Sheila Clark, CEO, Career Connect



Lost in transition: the impact of social, emotional and mental health (SEMH) needs on educational continuity

Amid rising national NEET figures, we have identified the prevalence of Social, Emotional and Mental Health (SEMH) conditions among young people as a major consideration when addressing the reduction of NEET.

Research Summary


This report presents findings from research conducted by Career Connect into the challenges faced by young people who have Social Emotional and Mental Health (SEMH) needs, during their transition from school to post-16 education, employment and training.

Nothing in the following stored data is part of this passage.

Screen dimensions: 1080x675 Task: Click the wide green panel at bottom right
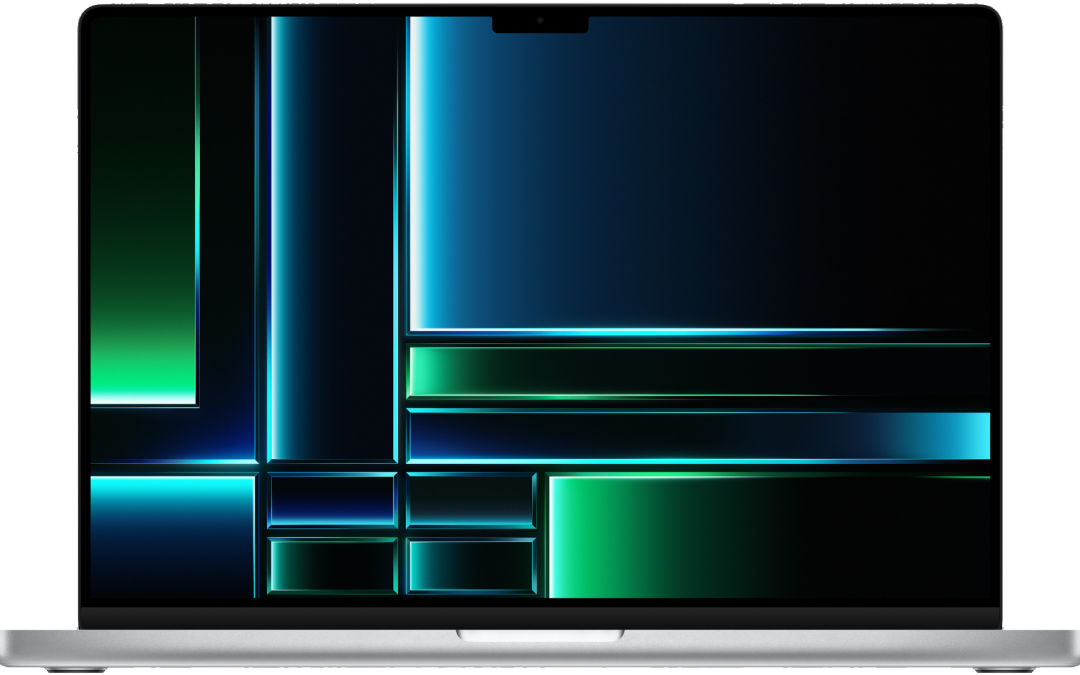coord(768,534)
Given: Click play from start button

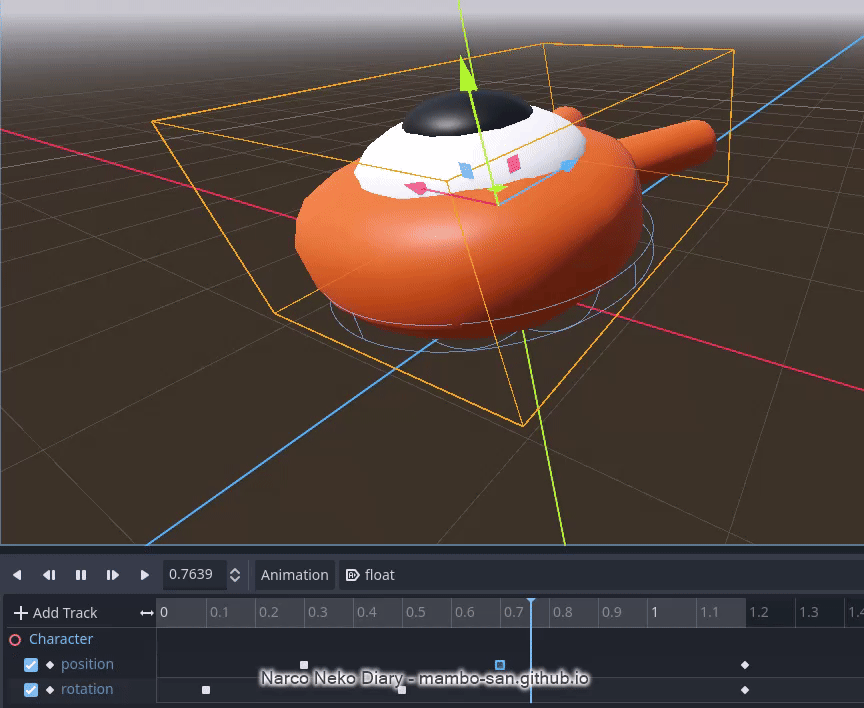Looking at the screenshot, I should click(113, 575).
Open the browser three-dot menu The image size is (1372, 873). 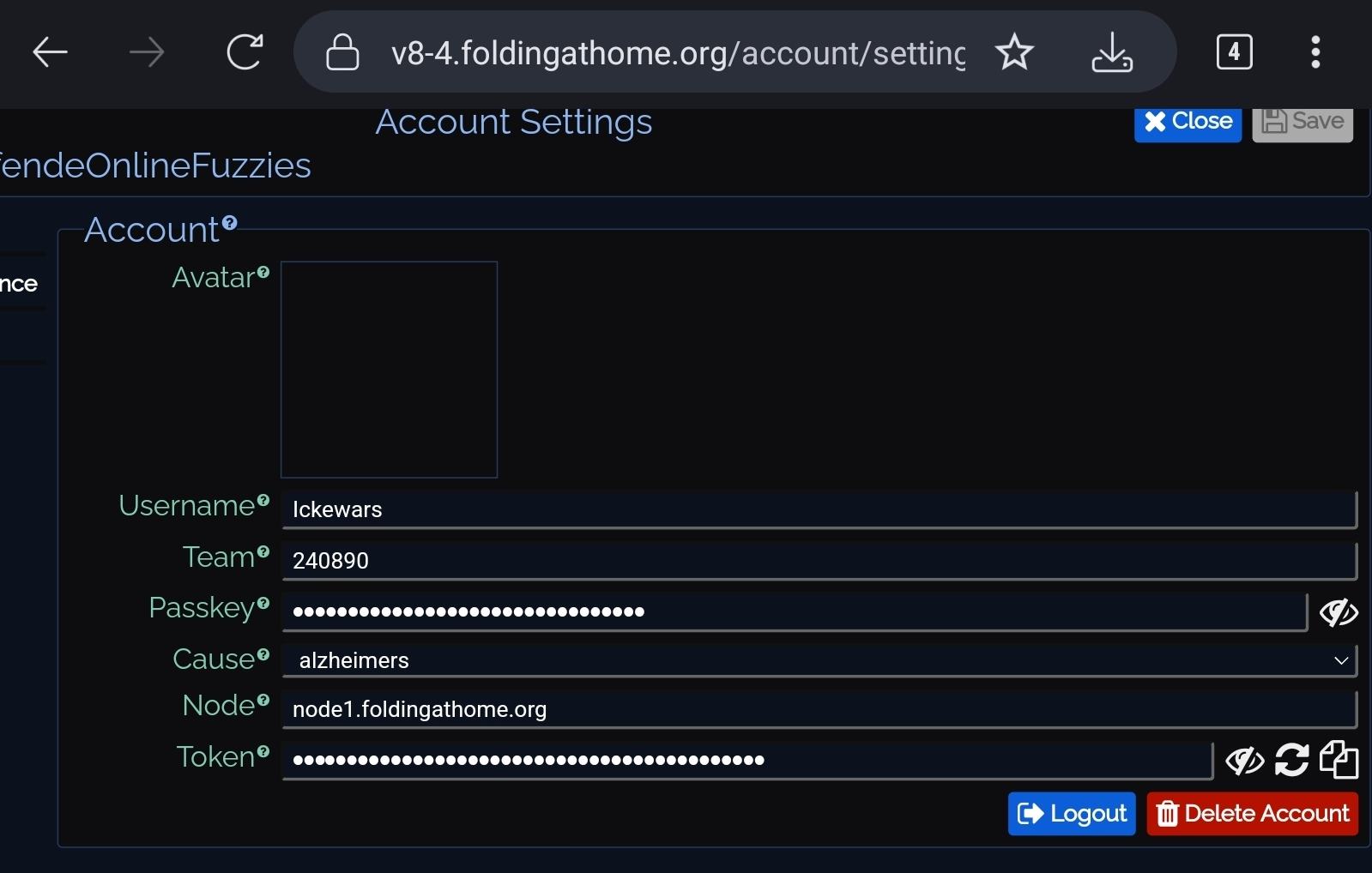1315,52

It focuses on young people in the Northwest of England, but we believe that the findings are universal.

In areas where we deliver NEET support services, 38.1% of young people aged 16 and 17 with an Education, Health and Care Plan (EHCP) and an SEMH condition had spent time NEET during their first or second year after leaving school.  This compares to 20.1% of all young people with an EHCP, and 7.9% of young people without an EHCP.